I am not to impressed with the use of read to convert the character x into the escape character with the name x. Can anyone suggest a more elegant function of type Char -> Char to do this?


Solution

  • One way is to lay out the cases exhaustively:

    charFromEscape :: Char -> Char
    charFromEscape 'n' = '\n'
    charFromEscape 't' = '\t'
    --- ... --- Help!
    

    You could also use lookup:

    -- this import goes at the top of your source file
    import Data.Maybe (fromJust)
    
    charFromEscape :: Char -> Char
    charFromEscape c = fromJust $ lookup c escapes
      where escapes = [('n', '\n'), ('t', '\t')] -- and so on
    

    The fromJust bit may look strange.

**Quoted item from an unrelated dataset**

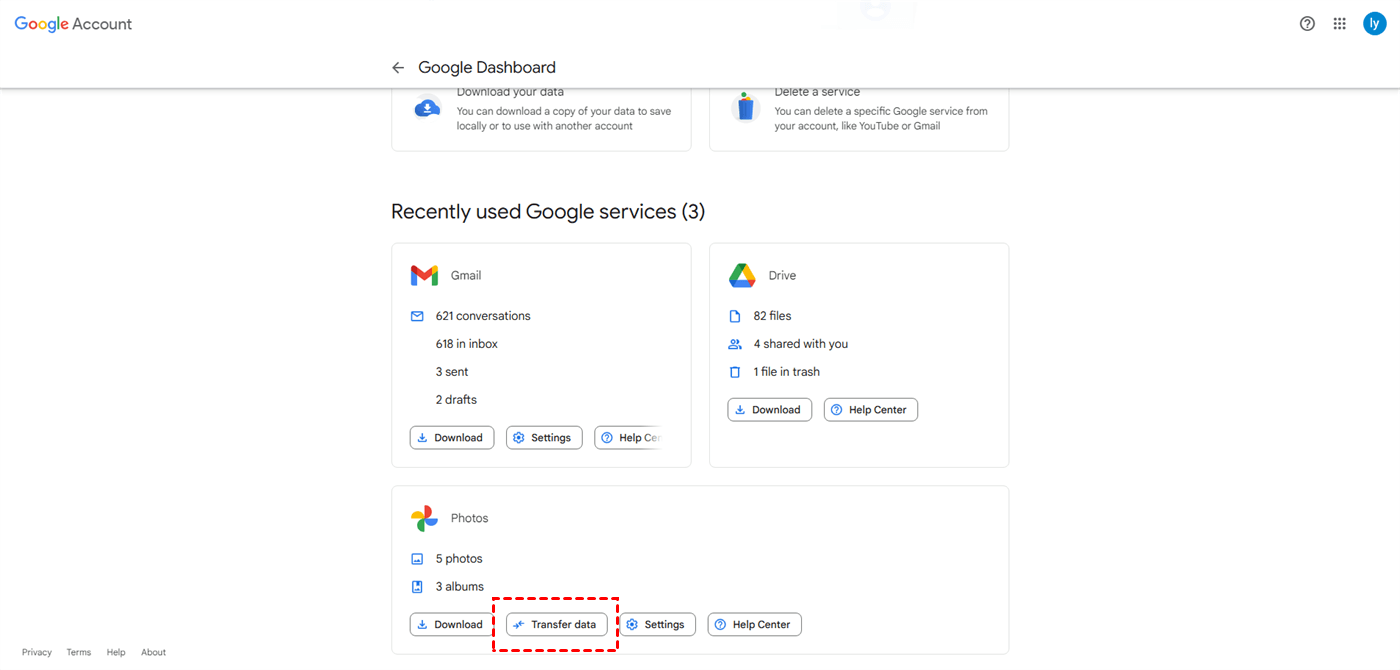Click the Delete a service trash icon
The height and width of the screenshot is (670, 1400).
click(745, 108)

The type of lookup is

    lookup :: (Eq a) => a -> [(a, b)] -> Maybe b
    

    which means for a value of some type over which equality is defined and a lookup table, it wants to give you the corresponding value from the lookup table—but your key isn't guaranteed to be present in the table! That's the purpose of Maybe, whose definition is

    data Maybe a = Just a | Nothing
    

    With fromJust, it assumes you got Just something (i.e., c has an entry in escapes), but this will fall apart when that assumption is invalid:

    ghci> charFromEscape 'r'
    *** Exception: Maybe.fromJust: Nothing

    These examples will move you along in the exercise, but it's clear that you'd like better error handling. Also, if you expect the lookup table to be large, you may want to look at Data.Map.